166 Mich. 597 | Mich. | 1911

Lead Opinion

McAlvay, J.

This suit was brought by plaintiff against defendant to recover damages by reason of personal injuries claimed to have been caused by the negligence of defendant. The facts are that plaintiff, who resided at 121 Alfred street, at the corner of Brush street, in Detroit, on January 26,1909, in company with another woman, was walking along the sidewalk on the north side of Alfred street, going east toward Brush street, to take a Beaubien street car. It was between 7 and 8 o’clock in the evening, and dark. There was a light on the corner of Alfred and Brush streets. Plaintiff was walking on the inside of the walk and claims that she caught her foot under an obstruction in the walk which caused her to fall heavily upon her hand, injuring it and her arm severely. She did not know what it was she *599tripped on. Her fall occurred between Nos. 129 and 135 Alfred street. Her brother, who lived near, was told that she was hurt and went to her house to see her, and then went out to see what it was she had fallen over. The only thing he discovered in the sidewalk was an iron water shut-off, being the usual iron circular box with an iron cover used hy the defendant over a water cut-off on the city pipes. The case was submitted to the jury upon the evidence introduced by both parties, under the charge of the court, and a verdict of no cause of action was returned in favor of defendant. Plaintiff made a motion for a new trial which was denied, and a judgment was later entered upon the verdict. Errors are assigned by plaintiff upon certain portions of the charge of the court, the admission of certain evidence, and the refusal to grant a new trial. The disputed question upon the trial was whether, by reason of the water cut-off, which plaintiff claimed caught her foot and caused her fall, this sidewalk was not in a condition of repair reasonably safe for public travel.

Error is assigned to the following portion of the charge of the court in submitting this question to the jury:

“ In this State our Supreme Court in construing this statute in more than one case has held that unless the obstruction complained of exists two inches in height or depression (in this case it is height), that unless it exists to that amount, the sidewalk is in a condition of repair reasonably safe and fit for travel. If it does exist two inches, then it is a question for the jury, in the light of all the circumstances, to ascertain and determine whether or not the sidewalk is in a condition of repair reasonably safe and fit for travel. But if the obstruction is two inches or less then there is no dereliction of duty on the part of the city.”

There is no ambiguity in the last sentence of the paragraph quoted. It is the conclusion of the statement evidently to make clear what preceded; the court saying:

“But, if the obstruction is two inches or less, then there is no dereliction of duty.”

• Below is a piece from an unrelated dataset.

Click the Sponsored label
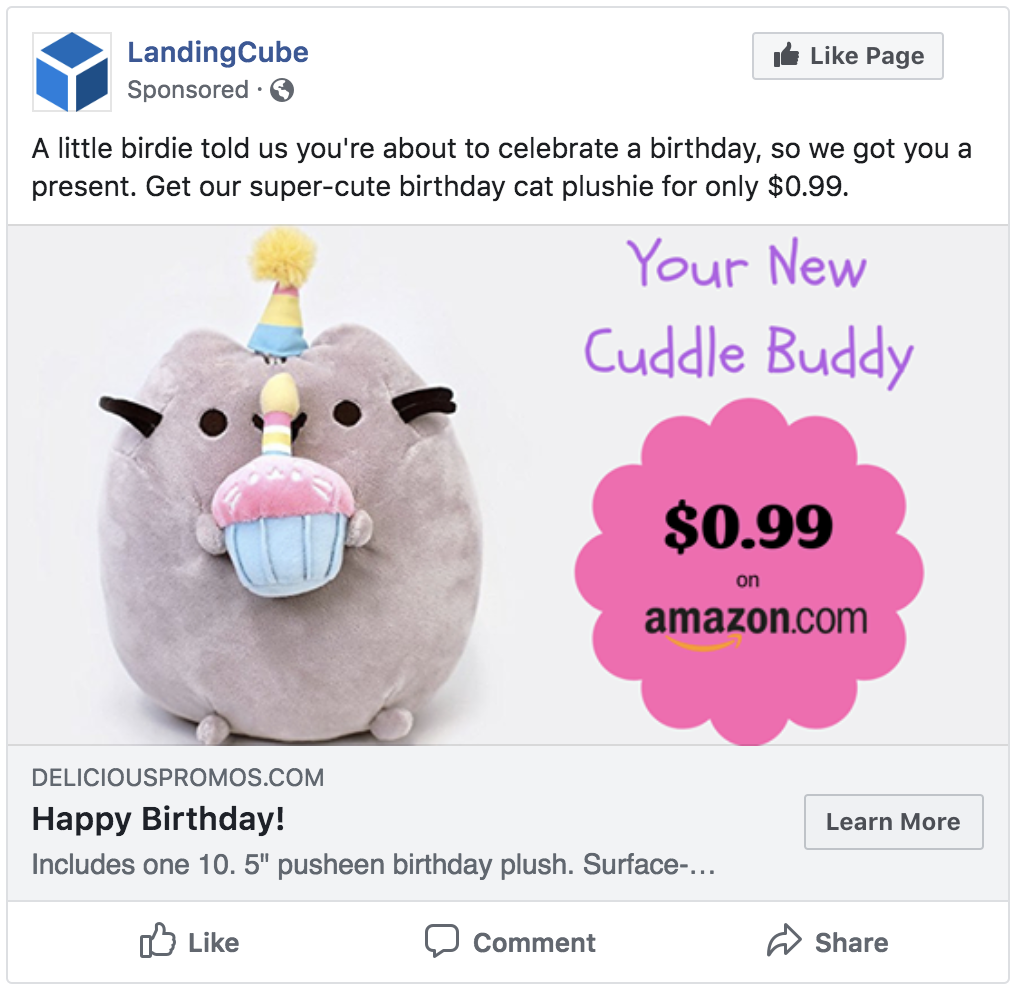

*600We know what should precede it in order to make sense, and upon examination we find that, if one word in the first clause of the sentence next preceding the one .last quoted is changed, all ambiguity in this charge disappears. Using exceed instead of exist, the sentence reads:

“ If it does exceed two inches, then it is a question for the jury,” etc.

It is evident from the context that this is what the court intended to say. Whether the mistake was his or that of the stenographer in transcribing is immaterial. The meaning of the paragraph as printed is not obscure. The confusion in it claimed by appellant evidently was not apparent to the jury, as no explanation of its meaning was asked. The charge as given will not warrant the construction claimed.

Appellant further complains that the court was in error in charging the jury that they should be governed by fixed measurements in determining the liability of defendant. In Northrup v. City of Pontiac, 159 Mich. 250 (123 N. W. 1107), where many cases are cited, the court said:

‘ ‘A careful examination of all of them leads to the conclusion that the court has held,’as a matter of law, that an inequality of two inches or less in a sidewalk does not render it not reasonably safe for public travel.”

The trial court was following the words above quoted used by this court. That case was where plaintiff caught his toe under the flange of a grating which projected above the sidewalk If inches, and is controlling in the instant case. We find no error in the charge.

Appellant contends that the court erred in permitting the plumber and his helper to describe the condition of this water box eight weeks after the accident. No objection was made to this testimony at the time, nor was any exception taken. This court cannot consider an objection not brought to the attention of the trial court.

The judgment of the circuit court is affirmed.

Blair, Brooke, and Stone, JJ., concurred with Mc-Alvay, J.





Dissenting Opinion

Ostrander, C. J.

(dissenting). I am unable to distinguish this case and Northrup v. City of Pontiac, 159 Mich. 250 (123 N. W. 1107). But I am of opinion that the nature and character of an obstruction, whatever its height, may be considered in determining whether a way is in a condition making it reasonably safe for public travel. I think the obstruction in this case was of such a character that the negligence of the defendant became a question for the jury.

Bird and Moore, JJ., concurred with Ostrander, C. J.